Se procurarmos pela internet veremos que esperança, é um sentimento de quem vê como possível a realização daquilo que deseja; confiança em coisas boas; fé.

Sentimento vem justamente da sensibilidade, em sentir algo que tanto pode ser positivo, como não.

O sentimento vai ao encontro, de algum modo, de nossas vivências. Quanto mais difíceis, mais seremos postos à prova, mais será mostrado como enfrentamos às circunstâncias da vida. E elas nos servem, justamente, para nos ensinar algo que necessitamos para o nosso crescimento interior.

Crescer é evoluir em todos os níveis; precisamos cair para sair andando, aprender as primeiras letras para poder galgar novos degraus de aprendizado. E assim é a vida, em todos os segmentos. Sempre nos colocando frente a novos desafios.

E quando gestamos? Ou adotamos um filho? Ou cuidamos do neto, do sobrinho?

Seja qual for a situação, a vinda de uma criança cria uma expectativa, em geral bem positiva. Especialmente quando se gesta ou se adota, criamos mentalmente o filho dos sonhos – belo, educado, obediente e, sobretudo, perfeito. E a partir dali, muitos projetos são imaginados. Porém, a realidade é aquela, daquele ser que tinha que vir ao nosso âmago familiar e não aquilo que idealizamos. Sim, o que precisamos para nos tornarmos mais fortes, mais assertivos, mais resilientes. A criança é nosso mestre e aluno, ao mesmo tempo. Do mesmo modo que na escola, fazemos provas para passar de ano, filhos vêm ensinar e aprender conosco. As provas são recíprocas.

E aquelas mães de PCDs? Bem sabemos que desde a notícia da patologia da criança, há um choque de entendimento do que está acontecendo, daí se faz presente um trajeto de aceitabilidade e em muitas situações isso não ocorre, não porque os pais são maus, mas pelas inúmeras dificuldades a serem enfrentadas e dirimidas ao longo dos anos, que nem sempre são fáceis. O percurso é penoso, mas as vitórias são infindáveis…

E nesse momento de crise mundial, em meio ao vírus? Como administrar as suas questões, com a sociedade, as possíveis mudanças, a instabilidade econômico financeira?

Num primeiro momento de fato é assustador! O ser humano ainda não conseguiu desenvolver tantas habilidades de enfrentamento, ao mesmo tempo.

Mas e se nos lembrarmos da ESCOLA DA VIDA que nos remete a cair, levantar e prosseguir?

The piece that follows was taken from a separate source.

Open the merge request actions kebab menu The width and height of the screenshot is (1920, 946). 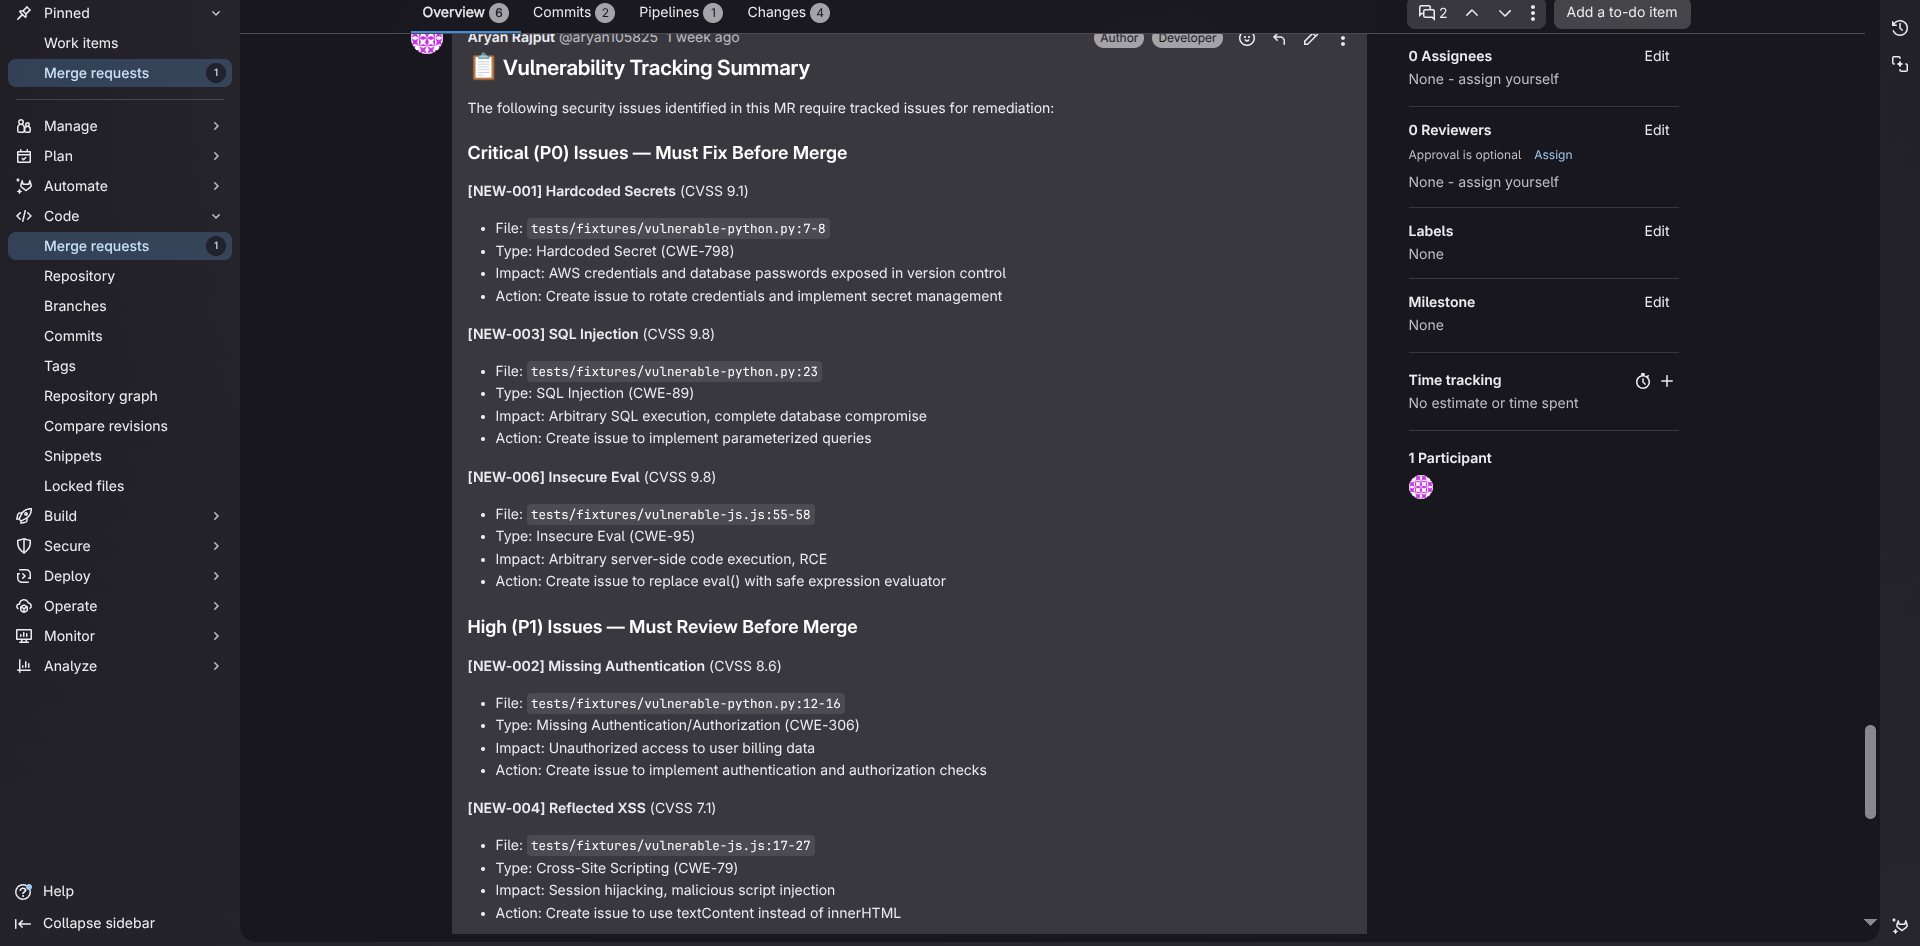tap(1533, 13)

A esperança é que nos faz seguir em frente, olhar com novas perspectivas, mesmo com eventuais e, com certeza, passageiras dificuldades e tropeços. O vírus passará, ele não é eterno, ele, como corriqueiramente ocorre no choque da mãe que recebe uma notícia de que seu filho apresenta uma patologia, como Paralisia Cerebral, Síndrome de Down, Deficiência Visual, Auditiva e tantas outras, essa mãe tem que ter um tempo para administrar tudo isso e encontrar caminhos.

Haverá aqueles que ficarão presos à patologia e outros que farão disso um grande aprendizado e se sobreporão a qualquer problema. Por analogia, o vírus também está aí para nos ensinar muitas coisas.

A esperança nos faz olhar adiante; o pessimismo, a inquietação, as más notícias televisivas, boicotam qualquer sentimento bom, embotam a luz que há em todos nós. Afinal não estamos de passagem, viemos aqui com alguma finalidade, com certeza em busca de novas perspectivas e de muitos desafios.

Faço uma proposta: Qual será o seu desafio? Escolha o principal e invista tudo naquilo que acredita e nunca se esqueça, que na sua caminhada, deve haver fé, desde a criação de um filho, com deficiência (ou não), como em todos seguimentos da vida.

Que a esperança se estabeleça na trajetória de todos e nunca os deixe olhar para trás, sem perspectivas futuras. A decisão é nossa! Só nossa!